(Items for locating words and elements)
* Begin *

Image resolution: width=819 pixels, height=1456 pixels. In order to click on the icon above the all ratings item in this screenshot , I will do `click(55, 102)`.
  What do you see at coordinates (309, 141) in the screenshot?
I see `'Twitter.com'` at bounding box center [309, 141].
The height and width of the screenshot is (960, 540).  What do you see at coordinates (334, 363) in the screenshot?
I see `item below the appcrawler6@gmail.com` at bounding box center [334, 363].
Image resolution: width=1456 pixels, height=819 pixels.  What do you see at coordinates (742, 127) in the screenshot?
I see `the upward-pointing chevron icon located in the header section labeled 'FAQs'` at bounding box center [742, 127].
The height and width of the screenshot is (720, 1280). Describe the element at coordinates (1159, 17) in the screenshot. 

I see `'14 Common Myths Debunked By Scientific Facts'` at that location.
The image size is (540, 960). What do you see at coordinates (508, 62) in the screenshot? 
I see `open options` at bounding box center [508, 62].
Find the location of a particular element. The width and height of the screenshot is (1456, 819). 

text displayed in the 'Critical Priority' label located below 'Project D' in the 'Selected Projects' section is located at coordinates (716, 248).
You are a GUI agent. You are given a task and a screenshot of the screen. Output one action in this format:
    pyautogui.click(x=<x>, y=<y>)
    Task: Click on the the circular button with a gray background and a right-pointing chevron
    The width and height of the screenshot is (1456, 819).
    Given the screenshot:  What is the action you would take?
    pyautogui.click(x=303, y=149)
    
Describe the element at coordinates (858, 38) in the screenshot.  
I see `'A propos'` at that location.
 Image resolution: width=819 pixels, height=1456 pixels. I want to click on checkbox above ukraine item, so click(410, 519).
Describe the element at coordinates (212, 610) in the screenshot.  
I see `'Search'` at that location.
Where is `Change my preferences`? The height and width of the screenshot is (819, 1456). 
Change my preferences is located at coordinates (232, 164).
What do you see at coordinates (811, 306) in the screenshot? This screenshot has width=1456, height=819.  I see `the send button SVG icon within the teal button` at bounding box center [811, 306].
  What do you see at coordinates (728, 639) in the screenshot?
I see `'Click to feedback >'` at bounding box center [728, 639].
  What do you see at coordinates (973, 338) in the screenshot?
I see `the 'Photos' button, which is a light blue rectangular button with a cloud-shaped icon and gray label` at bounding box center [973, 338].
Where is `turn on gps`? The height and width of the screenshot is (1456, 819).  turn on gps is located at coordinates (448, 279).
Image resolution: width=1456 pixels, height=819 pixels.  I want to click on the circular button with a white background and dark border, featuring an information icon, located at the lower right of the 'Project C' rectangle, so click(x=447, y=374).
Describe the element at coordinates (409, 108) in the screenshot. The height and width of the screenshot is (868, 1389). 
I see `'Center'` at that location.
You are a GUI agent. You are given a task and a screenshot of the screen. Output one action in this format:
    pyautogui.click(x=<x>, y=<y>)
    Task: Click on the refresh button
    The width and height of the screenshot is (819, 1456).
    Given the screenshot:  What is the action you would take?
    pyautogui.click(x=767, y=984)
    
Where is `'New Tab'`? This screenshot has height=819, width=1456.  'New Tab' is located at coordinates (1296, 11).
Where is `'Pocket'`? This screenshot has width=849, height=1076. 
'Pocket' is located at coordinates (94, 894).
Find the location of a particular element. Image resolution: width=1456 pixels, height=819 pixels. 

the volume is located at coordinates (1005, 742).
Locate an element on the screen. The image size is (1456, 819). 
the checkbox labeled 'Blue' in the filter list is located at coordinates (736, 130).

* End *

Problem to work on: Copy every one of the items above word for word, without changing anything.

Exercise response:
Image resolution: width=819 pixels, height=1456 pixels. In order to click on the icon above the all ratings item in this screenshot , I will do `click(55, 102)`.
  What do you see at coordinates (309, 141) in the screenshot?
I see `'Twitter.com'` at bounding box center [309, 141].
The height and width of the screenshot is (960, 540).  What do you see at coordinates (334, 363) in the screenshot?
I see `item below the appcrawler6@gmail.com` at bounding box center [334, 363].
Image resolution: width=1456 pixels, height=819 pixels.  What do you see at coordinates (742, 127) in the screenshot?
I see `the upward-pointing chevron icon located in the header section labeled 'FAQs'` at bounding box center [742, 127].
The height and width of the screenshot is (720, 1280). Describe the element at coordinates (1159, 17) in the screenshot. 

I see `'14 Common Myths Debunked By Scientific Facts'` at that location.
The image size is (540, 960). What do you see at coordinates (508, 62) in the screenshot? 
I see `open options` at bounding box center [508, 62].
Find the location of a particular element. The width and height of the screenshot is (1456, 819). 

text displayed in the 'Critical Priority' label located below 'Project D' in the 'Selected Projects' section is located at coordinates (716, 248).
You are a GUI agent. You are given a task and a screenshot of the screen. Output one action in this format:
    pyautogui.click(x=<x>, y=<y>)
    Task: Click on the the circular button with a gray background and a right-pointing chevron
    The width and height of the screenshot is (1456, 819).
    Given the screenshot:  What is the action you would take?
    pyautogui.click(x=303, y=149)
    
Describe the element at coordinates (858, 38) in the screenshot.  
I see `'A propos'` at that location.
 Image resolution: width=819 pixels, height=1456 pixels. I want to click on checkbox above ukraine item, so click(410, 519).
Describe the element at coordinates (212, 610) in the screenshot.  
I see `'Search'` at that location.
Where is `Change my preferences`? The height and width of the screenshot is (819, 1456). 
Change my preferences is located at coordinates (232, 164).
What do you see at coordinates (811, 306) in the screenshot? This screenshot has width=1456, height=819.  I see `the send button SVG icon within the teal button` at bounding box center [811, 306].
  What do you see at coordinates (728, 639) in the screenshot?
I see `'Click to feedback >'` at bounding box center [728, 639].
  What do you see at coordinates (973, 338) in the screenshot?
I see `the 'Photos' button, which is a light blue rectangular button with a cloud-shaped icon and gray label` at bounding box center [973, 338].
Where is `turn on gps`? The height and width of the screenshot is (1456, 819).  turn on gps is located at coordinates (448, 279).
Image resolution: width=1456 pixels, height=819 pixels.  I want to click on the circular button with a white background and dark border, featuring an information icon, located at the lower right of the 'Project C' rectangle, so click(x=447, y=374).
Describe the element at coordinates (409, 108) in the screenshot. The height and width of the screenshot is (868, 1389). 
I see `'Center'` at that location.
You are a GUI agent. You are given a task and a screenshot of the screen. Output one action in this format:
    pyautogui.click(x=<x>, y=<y>)
    Task: Click on the refresh button
    The width and height of the screenshot is (819, 1456).
    Given the screenshot:  What is the action you would take?
    pyautogui.click(x=767, y=984)
    
Where is `'New Tab'`? This screenshot has height=819, width=1456.  'New Tab' is located at coordinates (1296, 11).
Where is `'Pocket'`? This screenshot has width=849, height=1076. 
'Pocket' is located at coordinates (94, 894).
Find the location of a particular element. Image resolution: width=1456 pixels, height=819 pixels. 

the volume is located at coordinates (1005, 742).
Locate an element on the screen. The image size is (1456, 819). 
the checkbox labeled 'Blue' in the filter list is located at coordinates (736, 130).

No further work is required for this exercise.